*INSTRUCTIONS TO FOLLOW:*
Find each line of the data below that contains the string "output" and copy those lines. Case counts.

*DATA SUPPLIED:*
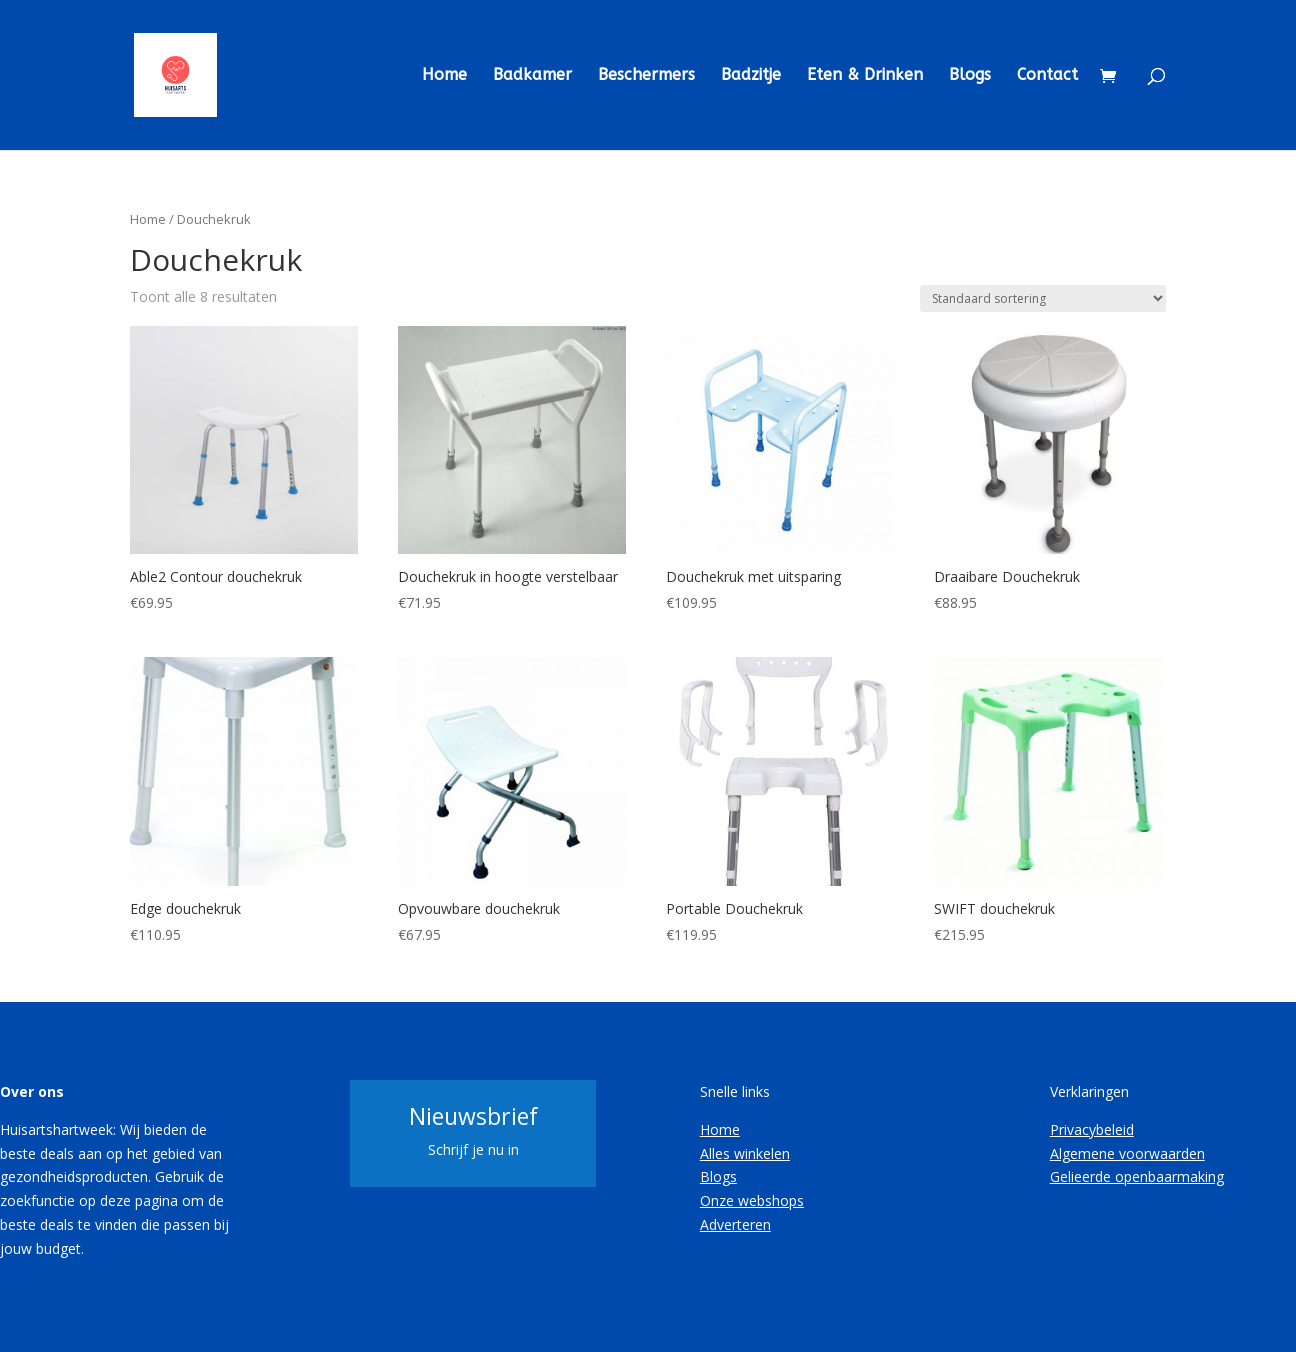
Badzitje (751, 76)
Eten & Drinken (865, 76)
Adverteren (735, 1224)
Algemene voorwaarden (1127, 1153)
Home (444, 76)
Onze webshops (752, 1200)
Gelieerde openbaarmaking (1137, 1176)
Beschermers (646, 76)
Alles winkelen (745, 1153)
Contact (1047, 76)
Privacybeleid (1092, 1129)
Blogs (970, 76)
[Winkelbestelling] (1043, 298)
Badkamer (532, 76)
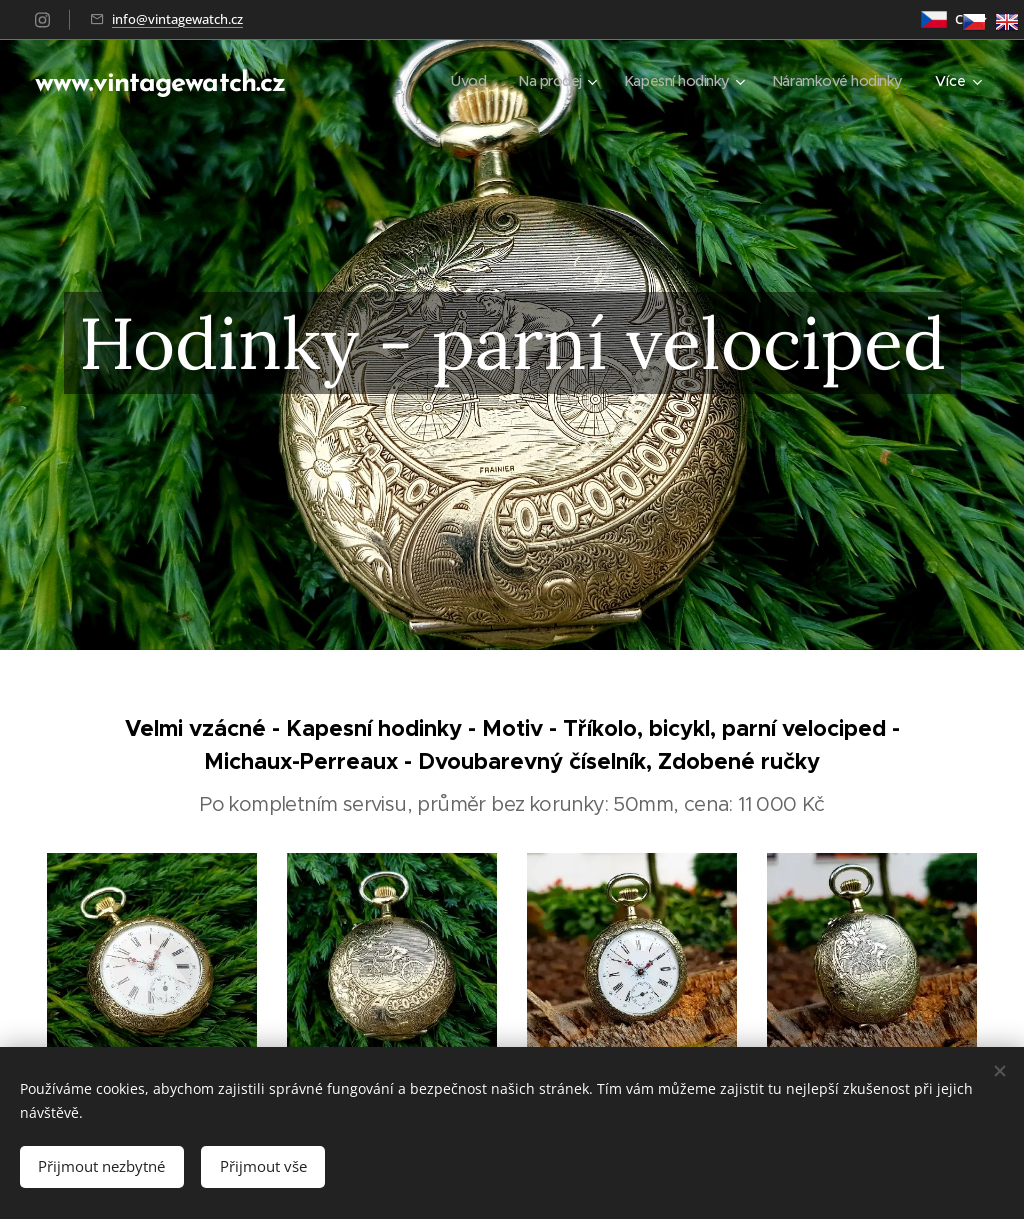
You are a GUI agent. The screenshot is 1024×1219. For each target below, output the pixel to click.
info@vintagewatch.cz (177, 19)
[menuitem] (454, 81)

*EXERCISE RESULT:*
You are a GUI agent. The screenshot is 1024×1219. For each target below, output the pixel to click.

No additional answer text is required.